◆ **Exercise requirements**
Please reproduce all of the entries exactly, without omitting any.

Material supplied section start

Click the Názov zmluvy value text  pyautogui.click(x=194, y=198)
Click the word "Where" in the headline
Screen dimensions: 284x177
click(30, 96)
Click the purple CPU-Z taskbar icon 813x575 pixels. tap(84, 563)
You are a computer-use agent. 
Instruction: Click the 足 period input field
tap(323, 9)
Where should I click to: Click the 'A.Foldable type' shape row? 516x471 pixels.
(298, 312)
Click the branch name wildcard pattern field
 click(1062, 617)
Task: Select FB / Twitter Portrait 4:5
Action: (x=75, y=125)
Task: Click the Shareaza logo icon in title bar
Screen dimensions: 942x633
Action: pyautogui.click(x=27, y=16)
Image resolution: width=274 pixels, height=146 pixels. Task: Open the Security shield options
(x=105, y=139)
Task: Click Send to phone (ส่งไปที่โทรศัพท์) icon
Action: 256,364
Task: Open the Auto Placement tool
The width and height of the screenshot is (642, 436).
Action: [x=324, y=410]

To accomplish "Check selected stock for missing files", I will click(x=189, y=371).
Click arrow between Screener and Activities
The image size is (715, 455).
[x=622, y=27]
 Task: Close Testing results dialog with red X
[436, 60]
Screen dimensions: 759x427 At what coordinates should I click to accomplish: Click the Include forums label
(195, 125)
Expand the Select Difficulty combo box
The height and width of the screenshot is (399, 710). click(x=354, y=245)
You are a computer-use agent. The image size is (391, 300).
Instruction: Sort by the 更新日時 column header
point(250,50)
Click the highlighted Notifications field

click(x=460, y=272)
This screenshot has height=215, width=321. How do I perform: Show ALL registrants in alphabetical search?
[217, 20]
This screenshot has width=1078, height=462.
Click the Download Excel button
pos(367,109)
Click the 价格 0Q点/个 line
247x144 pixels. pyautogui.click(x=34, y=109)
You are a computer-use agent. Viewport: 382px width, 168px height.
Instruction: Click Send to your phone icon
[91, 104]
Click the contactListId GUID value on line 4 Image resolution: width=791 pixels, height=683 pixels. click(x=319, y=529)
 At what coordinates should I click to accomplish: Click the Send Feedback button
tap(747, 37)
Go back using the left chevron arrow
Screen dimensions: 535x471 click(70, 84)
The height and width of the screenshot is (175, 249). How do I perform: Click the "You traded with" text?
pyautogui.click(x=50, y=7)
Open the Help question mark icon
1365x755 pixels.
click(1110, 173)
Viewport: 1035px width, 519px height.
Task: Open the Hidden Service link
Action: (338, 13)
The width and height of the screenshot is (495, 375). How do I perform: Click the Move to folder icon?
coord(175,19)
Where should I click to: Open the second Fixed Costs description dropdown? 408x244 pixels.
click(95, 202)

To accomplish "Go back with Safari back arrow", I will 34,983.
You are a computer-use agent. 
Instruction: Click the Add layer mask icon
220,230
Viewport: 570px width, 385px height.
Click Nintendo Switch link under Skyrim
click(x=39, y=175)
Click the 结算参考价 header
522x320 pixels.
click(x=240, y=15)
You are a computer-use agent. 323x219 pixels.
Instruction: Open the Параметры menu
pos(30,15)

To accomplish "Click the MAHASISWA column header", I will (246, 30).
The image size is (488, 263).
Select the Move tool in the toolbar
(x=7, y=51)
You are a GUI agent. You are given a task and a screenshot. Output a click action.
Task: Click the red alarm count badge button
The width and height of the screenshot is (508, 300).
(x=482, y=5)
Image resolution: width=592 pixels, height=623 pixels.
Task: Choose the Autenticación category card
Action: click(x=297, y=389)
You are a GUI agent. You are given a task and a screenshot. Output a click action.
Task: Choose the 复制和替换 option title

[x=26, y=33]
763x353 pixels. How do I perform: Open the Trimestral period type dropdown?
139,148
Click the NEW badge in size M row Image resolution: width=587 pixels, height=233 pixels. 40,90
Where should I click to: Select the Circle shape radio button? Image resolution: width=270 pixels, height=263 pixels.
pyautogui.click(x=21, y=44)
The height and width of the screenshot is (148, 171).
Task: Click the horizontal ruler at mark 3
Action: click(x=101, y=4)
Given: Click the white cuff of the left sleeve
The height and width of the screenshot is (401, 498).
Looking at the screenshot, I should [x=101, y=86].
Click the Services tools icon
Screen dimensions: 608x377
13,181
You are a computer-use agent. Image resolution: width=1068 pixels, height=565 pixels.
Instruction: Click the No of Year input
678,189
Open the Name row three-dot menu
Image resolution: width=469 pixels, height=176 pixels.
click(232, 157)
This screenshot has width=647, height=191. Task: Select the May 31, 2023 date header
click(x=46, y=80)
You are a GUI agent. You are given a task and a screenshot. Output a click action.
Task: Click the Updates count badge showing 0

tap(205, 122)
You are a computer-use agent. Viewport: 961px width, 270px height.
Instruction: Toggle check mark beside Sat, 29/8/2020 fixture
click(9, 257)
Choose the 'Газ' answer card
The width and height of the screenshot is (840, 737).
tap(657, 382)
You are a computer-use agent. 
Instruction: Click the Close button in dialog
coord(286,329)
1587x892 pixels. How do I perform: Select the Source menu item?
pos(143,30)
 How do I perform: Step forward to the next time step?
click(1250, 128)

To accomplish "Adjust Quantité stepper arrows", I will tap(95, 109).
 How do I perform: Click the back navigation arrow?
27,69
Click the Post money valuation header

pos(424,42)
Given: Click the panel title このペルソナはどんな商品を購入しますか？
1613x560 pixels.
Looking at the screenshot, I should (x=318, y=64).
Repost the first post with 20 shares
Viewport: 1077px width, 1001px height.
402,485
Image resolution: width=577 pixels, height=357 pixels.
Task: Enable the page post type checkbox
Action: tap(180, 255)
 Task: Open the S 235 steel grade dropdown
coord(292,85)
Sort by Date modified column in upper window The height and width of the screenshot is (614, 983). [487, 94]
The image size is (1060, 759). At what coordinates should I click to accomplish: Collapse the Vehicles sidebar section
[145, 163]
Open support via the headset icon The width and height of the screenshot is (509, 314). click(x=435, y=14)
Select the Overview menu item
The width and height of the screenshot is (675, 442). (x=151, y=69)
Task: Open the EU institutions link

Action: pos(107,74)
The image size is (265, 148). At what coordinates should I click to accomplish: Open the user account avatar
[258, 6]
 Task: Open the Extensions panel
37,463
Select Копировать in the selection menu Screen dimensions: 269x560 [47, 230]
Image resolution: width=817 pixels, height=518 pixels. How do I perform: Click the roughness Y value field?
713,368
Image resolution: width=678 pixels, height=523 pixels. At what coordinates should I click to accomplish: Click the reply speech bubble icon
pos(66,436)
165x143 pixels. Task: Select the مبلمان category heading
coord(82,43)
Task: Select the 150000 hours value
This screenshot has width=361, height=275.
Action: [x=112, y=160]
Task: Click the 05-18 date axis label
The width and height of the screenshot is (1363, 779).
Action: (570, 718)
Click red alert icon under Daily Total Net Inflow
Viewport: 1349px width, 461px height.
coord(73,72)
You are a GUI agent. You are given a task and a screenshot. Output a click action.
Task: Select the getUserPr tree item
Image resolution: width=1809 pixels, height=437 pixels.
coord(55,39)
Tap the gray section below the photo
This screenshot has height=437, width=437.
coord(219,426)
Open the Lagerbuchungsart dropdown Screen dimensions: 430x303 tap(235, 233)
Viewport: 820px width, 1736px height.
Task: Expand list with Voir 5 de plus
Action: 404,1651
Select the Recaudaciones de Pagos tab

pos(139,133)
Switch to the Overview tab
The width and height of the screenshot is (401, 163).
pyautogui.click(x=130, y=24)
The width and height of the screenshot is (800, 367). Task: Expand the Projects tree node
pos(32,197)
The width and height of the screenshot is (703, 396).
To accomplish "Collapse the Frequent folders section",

Material supplied section end

◆ **Response area**
Click the Názov zmluvy value text  pyautogui.click(x=194, y=198)
Click the word "Where" in the headline
Screen dimensions: 284x177
click(30, 96)
Click the purple CPU-Z taskbar icon 813x575 pixels. tap(84, 563)
You are a computer-use agent. 
Instruction: Click the 足 period input field
tap(323, 9)
Where should I click to: Click the 'A.Foldable type' shape row? 516x471 pixels.
(298, 312)
Click the branch name wildcard pattern field
 click(1062, 617)
Task: Select FB / Twitter Portrait 4:5
Action: (x=75, y=125)
Task: Click the Shareaza logo icon in title bar
Screen dimensions: 942x633
Action: pyautogui.click(x=27, y=16)
Image resolution: width=274 pixels, height=146 pixels. Task: Open the Security shield options
(x=105, y=139)
Task: Click Send to phone (ส่งไปที่โทรศัพท์) icon
Action: 256,364
Task: Open the Auto Placement tool
The width and height of the screenshot is (642, 436).
Action: [x=324, y=410]

To accomplish "Check selected stock for missing files", I will click(x=189, y=371).
Click arrow between Screener and Activities
The image size is (715, 455).
[x=622, y=27]
 Task: Close Testing results dialog with red X
[436, 60]
Screen dimensions: 759x427 At what coordinates should I click to accomplish: Click the Include forums label
(195, 125)
Expand the Select Difficulty combo box
The height and width of the screenshot is (399, 710). click(x=354, y=245)
You are a computer-use agent. The image size is (391, 300).
Instruction: Sort by the 更新日時 column header
point(250,50)
Click the highlighted Notifications field

click(x=460, y=272)
This screenshot has height=215, width=321. How do I perform: Show ALL registrants in alphabetical search?
[217, 20]
This screenshot has width=1078, height=462.
Click the Download Excel button
pos(367,109)
Click the 价格 0Q点/个 line
247x144 pixels. pyautogui.click(x=34, y=109)
You are a computer-use agent. Viewport: 382px width, 168px height.
Instruction: Click Send to your phone icon
[91, 104]
Click the contactListId GUID value on line 4 Image resolution: width=791 pixels, height=683 pixels. click(x=319, y=529)
 At what coordinates should I click to accomplish: Click the Send Feedback button
tap(747, 37)
Go back using the left chevron arrow
Screen dimensions: 535x471 click(70, 84)
The height and width of the screenshot is (175, 249). How do I perform: Click the "You traded with" text?
pyautogui.click(x=50, y=7)
Open the Help question mark icon
1365x755 pixels.
click(1110, 173)
Viewport: 1035px width, 519px height.
Task: Open the Hidden Service link
Action: (338, 13)
The width and height of the screenshot is (495, 375). How do I perform: Click the Move to folder icon?
coord(175,19)
Where should I click to: Open the second Fixed Costs description dropdown? 408x244 pixels.
click(95, 202)

To accomplish "Go back with Safari back arrow", I will 34,983.
You are a computer-use agent. 
Instruction: Click the Add layer mask icon
220,230
Viewport: 570px width, 385px height.
Click Nintendo Switch link under Skyrim
click(x=39, y=175)
Click the 结算参考价 header
522x320 pixels.
click(x=240, y=15)
You are a computer-use agent. 323x219 pixels.
Instruction: Open the Параметры menu
pos(30,15)

To accomplish "Click the MAHASISWA column header", I will (246, 30).
The image size is (488, 263).
Select the Move tool in the toolbar
(x=7, y=51)
You are a GUI agent. You are given a task and a screenshot. Output a click action.
Task: Click the red alarm count badge button
The width and height of the screenshot is (508, 300).
(x=482, y=5)
Image resolution: width=592 pixels, height=623 pixels.
Task: Choose the Autenticación category card
Action: click(x=297, y=389)
You are a GUI agent. You are given a task and a screenshot. Output a click action.
Task: Choose the 复制和替换 option title

[x=26, y=33]
763x353 pixels. How do I perform: Open the Trimestral period type dropdown?
139,148
Click the NEW badge in size M row Image resolution: width=587 pixels, height=233 pixels. 40,90
Where should I click to: Select the Circle shape radio button? Image resolution: width=270 pixels, height=263 pixels.
pyautogui.click(x=21, y=44)
The height and width of the screenshot is (148, 171).
Task: Click the horizontal ruler at mark 3
Action: click(x=101, y=4)
Given: Click the white cuff of the left sleeve
The height and width of the screenshot is (401, 498).
Looking at the screenshot, I should [x=101, y=86].
Click the Services tools icon
Screen dimensions: 608x377
13,181
You are a computer-use agent. Image resolution: width=1068 pixels, height=565 pixels.
Instruction: Click the No of Year input
678,189
Open the Name row three-dot menu
Image resolution: width=469 pixels, height=176 pixels.
click(232, 157)
This screenshot has width=647, height=191. Task: Select the May 31, 2023 date header
click(x=46, y=80)
You are a GUI agent. You are given a task and a screenshot. Output a click action.
Task: Click the Updates count badge showing 0

tap(205, 122)
You are a computer-use agent. Viewport: 961px width, 270px height.
Instruction: Toggle check mark beside Sat, 29/8/2020 fixture
click(9, 257)
Choose the 'Газ' answer card
The width and height of the screenshot is (840, 737).
tap(657, 382)
You are a computer-use agent. 
Instruction: Click the Close button in dialog
coord(286,329)
1587x892 pixels. How do I perform: Select the Source menu item?
pos(143,30)
 How do I perform: Step forward to the next time step?
click(1250, 128)

To accomplish "Adjust Quantité stepper arrows", I will tap(95, 109).
 How do I perform: Click the back navigation arrow?
27,69
Click the Post money valuation header

pos(424,42)
Given: Click the panel title このペルソナはどんな商品を購入しますか？
1613x560 pixels.
Looking at the screenshot, I should (x=318, y=64).
Repost the first post with 20 shares
Viewport: 1077px width, 1001px height.
402,485
Image resolution: width=577 pixels, height=357 pixels.
Task: Enable the page post type checkbox
Action: tap(180, 255)
 Task: Open the S 235 steel grade dropdown
coord(292,85)
Sort by Date modified column in upper window The height and width of the screenshot is (614, 983). [487, 94]
The image size is (1060, 759). At what coordinates should I click to accomplish: Collapse the Vehicles sidebar section
[145, 163]
Open support via the headset icon The width and height of the screenshot is (509, 314). click(x=435, y=14)
Select the Overview menu item
The width and height of the screenshot is (675, 442). (x=151, y=69)
Task: Open the EU institutions link

Action: pos(107,74)
The image size is (265, 148). At what coordinates should I click to accomplish: Open the user account avatar
[258, 6]
 Task: Open the Extensions panel
37,463
Select Копировать in the selection menu Screen dimensions: 269x560 [47, 230]
Image resolution: width=817 pixels, height=518 pixels. How do I perform: Click the roughness Y value field?
713,368
Image resolution: width=678 pixels, height=523 pixels. At what coordinates should I click to accomplish: Click the reply speech bubble icon
pos(66,436)
165x143 pixels. Task: Select the مبلمان category heading
coord(82,43)
Task: Select the 150000 hours value
This screenshot has width=361, height=275.
Action: [x=112, y=160]
Task: Click the 05-18 date axis label
The width and height of the screenshot is (1363, 779).
Action: (570, 718)
Click red alert icon under Daily Total Net Inflow
Viewport: 1349px width, 461px height.
coord(73,72)
You are a GUI agent. You are given a task and a screenshot. Output a click action.
Task: Select the getUserPr tree item
Image resolution: width=1809 pixels, height=437 pixels.
coord(55,39)
Tap the gray section below the photo
This screenshot has height=437, width=437.
coord(219,426)
Open the Lagerbuchungsart dropdown Screen dimensions: 430x303 tap(235, 233)
Viewport: 820px width, 1736px height.
Task: Expand list with Voir 5 de plus
Action: 404,1651
Select the Recaudaciones de Pagos tab

pos(139,133)
Switch to the Overview tab
The width and height of the screenshot is (401, 163).
pyautogui.click(x=130, y=24)
The width and height of the screenshot is (800, 367). Task: Expand the Projects tree node
pos(32,197)
The width and height of the screenshot is (703, 396).
To accomplish "Collapse the Frequent folders section",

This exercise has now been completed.